__Instructions for the task__:
Print the data exactly, leaving nothing out.

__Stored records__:
····················

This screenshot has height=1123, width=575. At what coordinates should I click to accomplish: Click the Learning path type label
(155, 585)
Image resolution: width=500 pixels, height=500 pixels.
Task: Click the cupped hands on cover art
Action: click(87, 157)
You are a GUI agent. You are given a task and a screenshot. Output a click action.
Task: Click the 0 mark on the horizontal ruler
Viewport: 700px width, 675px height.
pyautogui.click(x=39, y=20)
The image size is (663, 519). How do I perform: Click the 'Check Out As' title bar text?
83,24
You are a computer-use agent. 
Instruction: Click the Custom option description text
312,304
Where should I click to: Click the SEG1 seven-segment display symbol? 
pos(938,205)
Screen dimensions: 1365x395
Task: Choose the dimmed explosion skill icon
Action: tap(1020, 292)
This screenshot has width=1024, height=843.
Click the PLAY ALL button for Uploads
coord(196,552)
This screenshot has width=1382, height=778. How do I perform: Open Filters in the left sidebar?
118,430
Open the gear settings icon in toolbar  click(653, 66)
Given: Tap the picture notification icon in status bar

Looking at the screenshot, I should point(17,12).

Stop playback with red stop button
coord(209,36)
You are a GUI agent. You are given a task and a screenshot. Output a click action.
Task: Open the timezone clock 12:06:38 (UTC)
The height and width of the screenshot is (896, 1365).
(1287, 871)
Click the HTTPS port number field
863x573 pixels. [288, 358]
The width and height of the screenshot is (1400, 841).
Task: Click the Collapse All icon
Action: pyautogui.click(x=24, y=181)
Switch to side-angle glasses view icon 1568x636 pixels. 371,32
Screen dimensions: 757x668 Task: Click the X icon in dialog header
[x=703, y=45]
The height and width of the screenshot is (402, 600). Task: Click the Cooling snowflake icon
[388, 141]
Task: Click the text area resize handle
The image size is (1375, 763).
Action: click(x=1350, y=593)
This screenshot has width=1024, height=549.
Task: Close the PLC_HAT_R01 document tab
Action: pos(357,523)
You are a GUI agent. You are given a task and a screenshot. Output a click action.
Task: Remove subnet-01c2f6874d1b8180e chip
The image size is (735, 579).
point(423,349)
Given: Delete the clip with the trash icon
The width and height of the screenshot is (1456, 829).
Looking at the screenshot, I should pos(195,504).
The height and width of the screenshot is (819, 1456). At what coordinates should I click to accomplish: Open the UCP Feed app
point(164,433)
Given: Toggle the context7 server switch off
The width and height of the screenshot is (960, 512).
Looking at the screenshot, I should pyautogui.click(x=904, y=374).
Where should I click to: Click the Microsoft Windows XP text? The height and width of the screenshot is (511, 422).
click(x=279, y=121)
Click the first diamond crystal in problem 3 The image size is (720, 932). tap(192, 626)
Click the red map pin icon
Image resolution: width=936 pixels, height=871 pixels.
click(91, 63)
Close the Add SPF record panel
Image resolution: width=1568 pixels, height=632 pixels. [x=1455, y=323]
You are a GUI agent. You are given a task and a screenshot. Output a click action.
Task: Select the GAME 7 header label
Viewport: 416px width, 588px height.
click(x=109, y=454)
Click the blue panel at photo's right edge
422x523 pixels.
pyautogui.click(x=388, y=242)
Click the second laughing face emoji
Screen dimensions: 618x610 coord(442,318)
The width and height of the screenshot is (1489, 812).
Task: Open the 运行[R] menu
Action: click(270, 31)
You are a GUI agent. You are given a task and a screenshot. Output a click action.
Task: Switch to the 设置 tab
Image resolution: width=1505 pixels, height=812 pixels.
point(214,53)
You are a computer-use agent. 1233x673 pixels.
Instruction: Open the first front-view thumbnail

····················

__Task result__:
This screenshot has height=1123, width=575. At what coordinates should I click to accomplish: Click the Learning path type label
(155, 585)
Image resolution: width=500 pixels, height=500 pixels.
Task: Click the cupped hands on cover art
Action: click(87, 157)
You are a GUI agent. You are given a task and a screenshot. Output a click action.
Task: Click the 0 mark on the horizontal ruler
Viewport: 700px width, 675px height.
pyautogui.click(x=39, y=20)
The image size is (663, 519). How do I perform: Click the 'Check Out As' title bar text?
83,24
You are a computer-use agent. 
Instruction: Click the Custom option description text
312,304
Where should I click to: Click the SEG1 seven-segment display symbol? 
pos(938,205)
Screen dimensions: 1365x395
Task: Choose the dimmed explosion skill icon
Action: tap(1020, 292)
This screenshot has width=1024, height=843.
Click the PLAY ALL button for Uploads
coord(196,552)
This screenshot has width=1382, height=778. How do I perform: Open Filters in the left sidebar?
118,430
Open the gear settings icon in toolbar  click(653, 66)
Given: Tap the picture notification icon in status bar

Looking at the screenshot, I should point(17,12).

Stop playback with red stop button
coord(209,36)
You are a GUI agent. You are given a task and a screenshot. Output a click action.
Task: Open the timezone clock 12:06:38 (UTC)
The height and width of the screenshot is (896, 1365).
(1287, 871)
Click the HTTPS port number field
863x573 pixels. [288, 358]
The width and height of the screenshot is (1400, 841).
Task: Click the Collapse All icon
Action: pyautogui.click(x=24, y=181)
Switch to side-angle glasses view icon 1568x636 pixels. 371,32
Screen dimensions: 757x668 Task: Click the X icon in dialog header
[x=703, y=45]
The height and width of the screenshot is (402, 600). Task: Click the Cooling snowflake icon
[388, 141]
Task: Click the text area resize handle
The image size is (1375, 763).
Action: click(x=1350, y=593)
This screenshot has width=1024, height=549.
Task: Close the PLC_HAT_R01 document tab
Action: pos(357,523)
You are a GUI agent. You are given a task and a screenshot. Output a click action.
Task: Remove subnet-01c2f6874d1b8180e chip
The image size is (735, 579).
point(423,349)
Given: Delete the clip with the trash icon
The width and height of the screenshot is (1456, 829).
Looking at the screenshot, I should pos(195,504).
The height and width of the screenshot is (819, 1456). At what coordinates should I click to accomplish: Open the UCP Feed app
point(164,433)
Given: Toggle the context7 server switch off
The width and height of the screenshot is (960, 512).
Looking at the screenshot, I should pyautogui.click(x=904, y=374).
Where should I click to: Click the Microsoft Windows XP text? The height and width of the screenshot is (511, 422).
click(x=279, y=121)
Click the first diamond crystal in problem 3 The image size is (720, 932). tap(192, 626)
Click the red map pin icon
Image resolution: width=936 pixels, height=871 pixels.
click(91, 63)
Close the Add SPF record panel
Image resolution: width=1568 pixels, height=632 pixels. [x=1455, y=323]
You are a GUI agent. You are given a task and a screenshot. Output a click action.
Task: Select the GAME 7 header label
Viewport: 416px width, 588px height.
click(x=109, y=454)
Click the blue panel at photo's right edge
422x523 pixels.
pyautogui.click(x=388, y=242)
Click the second laughing face emoji
Screen dimensions: 618x610 coord(442,318)
The width and height of the screenshot is (1489, 812).
Task: Open the 运行[R] menu
Action: click(270, 31)
You are a GUI agent. You are given a task and a screenshot. Output a click action.
Task: Switch to the 设置 tab
Image resolution: width=1505 pixels, height=812 pixels.
point(214,53)
You are a computer-use agent. 1233x673 pixels.
Instruction: Open the first front-view thumbnail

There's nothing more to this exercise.